Records for locating the described items

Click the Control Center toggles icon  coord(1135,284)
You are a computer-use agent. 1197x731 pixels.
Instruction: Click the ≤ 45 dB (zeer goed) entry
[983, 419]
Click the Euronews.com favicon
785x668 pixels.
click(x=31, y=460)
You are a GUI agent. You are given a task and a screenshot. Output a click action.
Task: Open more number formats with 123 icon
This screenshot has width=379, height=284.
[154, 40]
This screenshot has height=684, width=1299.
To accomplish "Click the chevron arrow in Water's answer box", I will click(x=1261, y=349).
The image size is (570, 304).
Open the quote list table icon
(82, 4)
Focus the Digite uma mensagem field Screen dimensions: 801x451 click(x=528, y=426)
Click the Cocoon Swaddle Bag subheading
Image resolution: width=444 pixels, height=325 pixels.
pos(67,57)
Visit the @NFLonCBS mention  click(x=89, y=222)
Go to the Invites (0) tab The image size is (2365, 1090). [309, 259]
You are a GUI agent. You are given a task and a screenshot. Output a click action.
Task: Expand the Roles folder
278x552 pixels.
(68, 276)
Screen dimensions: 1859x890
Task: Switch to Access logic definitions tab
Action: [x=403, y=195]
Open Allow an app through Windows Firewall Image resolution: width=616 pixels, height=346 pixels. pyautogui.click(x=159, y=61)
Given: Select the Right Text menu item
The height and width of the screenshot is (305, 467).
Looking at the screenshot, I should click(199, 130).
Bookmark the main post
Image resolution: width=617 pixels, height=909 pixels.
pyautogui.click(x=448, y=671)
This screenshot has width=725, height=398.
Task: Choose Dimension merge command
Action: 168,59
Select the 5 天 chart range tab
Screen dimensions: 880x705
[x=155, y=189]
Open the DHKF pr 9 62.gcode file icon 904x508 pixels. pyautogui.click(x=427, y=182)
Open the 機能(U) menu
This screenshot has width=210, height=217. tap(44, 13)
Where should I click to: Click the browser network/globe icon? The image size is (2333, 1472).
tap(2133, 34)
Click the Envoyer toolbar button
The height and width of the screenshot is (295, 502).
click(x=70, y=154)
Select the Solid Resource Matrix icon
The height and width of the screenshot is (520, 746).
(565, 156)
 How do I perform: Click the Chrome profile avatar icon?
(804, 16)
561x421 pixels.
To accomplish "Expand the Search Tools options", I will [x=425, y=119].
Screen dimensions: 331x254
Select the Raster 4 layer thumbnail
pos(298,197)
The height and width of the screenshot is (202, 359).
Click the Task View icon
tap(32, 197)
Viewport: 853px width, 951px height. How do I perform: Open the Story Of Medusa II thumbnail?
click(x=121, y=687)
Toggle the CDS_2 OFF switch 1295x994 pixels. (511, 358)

## [Work instructions]
Rewrite the lines above, putting "Groups" in place of "Roles" and leaving everything else unchanged.

## [Complete answer]
Click the Control Center toggles icon  coord(1135,284)
You are a computer-use agent. 1197x731 pixels.
Instruction: Click the ≤ 45 dB (zeer goed) entry
[983, 419]
Click the Euronews.com favicon
785x668 pixels.
click(x=31, y=460)
You are a GUI agent. You are given a task and a screenshot. Output a click action.
Task: Open more number formats with 123 icon
This screenshot has width=379, height=284.
[154, 40]
This screenshot has height=684, width=1299.
To accomplish "Click the chevron arrow in Water's answer box", I will click(x=1261, y=349).
The image size is (570, 304).
Open the quote list table icon
(82, 4)
Focus the Digite uma mensagem field Screen dimensions: 801x451 click(x=528, y=426)
Click the Cocoon Swaddle Bag subheading
Image resolution: width=444 pixels, height=325 pixels.
pos(67,57)
Visit the @NFLonCBS mention  click(x=89, y=222)
Go to the Invites (0) tab The image size is (2365, 1090). [309, 259]
You are a GUI agent. You are given a task and a screenshot. Output a click action.
Task: Expand the Groups folder
278x552 pixels.
(68, 276)
Screen dimensions: 1859x890
Task: Switch to Access logic definitions tab
Action: [x=403, y=195]
Open Allow an app through Windows Firewall Image resolution: width=616 pixels, height=346 pixels. pyautogui.click(x=159, y=61)
Given: Select the Right Text menu item
The height and width of the screenshot is (305, 467).
Looking at the screenshot, I should click(199, 130).
Bookmark the main post
Image resolution: width=617 pixels, height=909 pixels.
pyautogui.click(x=448, y=671)
This screenshot has width=725, height=398.
Task: Choose Dimension merge command
Action: 168,59
Select the 5 天 chart range tab
Screen dimensions: 880x705
[x=155, y=189]
Open the DHKF pr 9 62.gcode file icon 904x508 pixels. pyautogui.click(x=427, y=182)
Open the 機能(U) menu
This screenshot has width=210, height=217. tap(44, 13)
Where should I click to: Click the browser network/globe icon? The image size is (2333, 1472).
tap(2133, 34)
Click the Envoyer toolbar button
The height and width of the screenshot is (295, 502).
click(x=70, y=154)
Select the Solid Resource Matrix icon
The height and width of the screenshot is (520, 746).
(565, 156)
 How do I perform: Click the Chrome profile avatar icon?
(804, 16)
561x421 pixels.
To accomplish "Expand the Search Tools options", I will [x=425, y=119].
Screen dimensions: 331x254
Select the Raster 4 layer thumbnail
pos(298,197)
The height and width of the screenshot is (202, 359).
Click the Task View icon
tap(32, 197)
Viewport: 853px width, 951px height. How do I perform: Open the Story Of Medusa II thumbnail?
click(x=121, y=687)
Toggle the CDS_2 OFF switch 1295x994 pixels. (511, 358)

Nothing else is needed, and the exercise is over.